If I was going to hack Comixology, I wouldn't steal user info. I'd steal comics. Maybe set myself up with a life-time sub to everything from Vertigo and all the Wolverine titles.These hackers need to get their priorities straight.
thats not how it works. these hackers usually work with DDoS attacks to breach security and during the attack they steal small packets of information such as passwords and names. all this is no more than a few minutes. stealing large files such as comics is a whole different thing that isnt possible in this method. and setting up a lifetime sub is a thing of movies.

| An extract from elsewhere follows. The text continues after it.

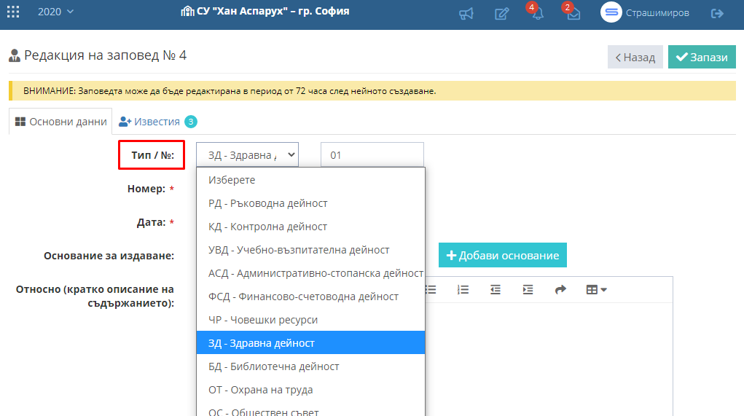Click the redo arrow icon in editor

560,289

They should have just said the encryption is decent. And hackers did not break in using DDoS. That is only used to bring down a site by flooding it with traffic. Most likely the hacker got in with stolen creds or sql injection. Once in they can export the db (though the passwords should be hashed (one way) not encrypted (two way)). And it may be possible for a hacker to give themselves a "lifetime subscription". All they would have to do is find in the db where subscriptions are handled and add or modify a row.
Yea because they know they're crap. Security by obscurity has never worked. Between a website that let's everyone know that use a strong encryption algorithm versus a website that hides the fact that they use MD5, the website that uses MD5 always loses.
@ddpruitt: You really think they used MD5? It's been well known not to use it, SHA-1, etc for quite a while now on online passwords. Using either bcrypt or AES, and they're golden. bcrypt has some very good implementations in basically every server side language for this purpose even.
@bustapr Wow, if ever there was a complete lack of understanding of sarcasm, there it is.My post is what is sometimes referred to as a joke, using a form of blatant sarcasm to suggest an improbable idea.That said, I'm an EE and I work in software development, so I'm very clear on the methods and what hackers employ and have access to, but thanks.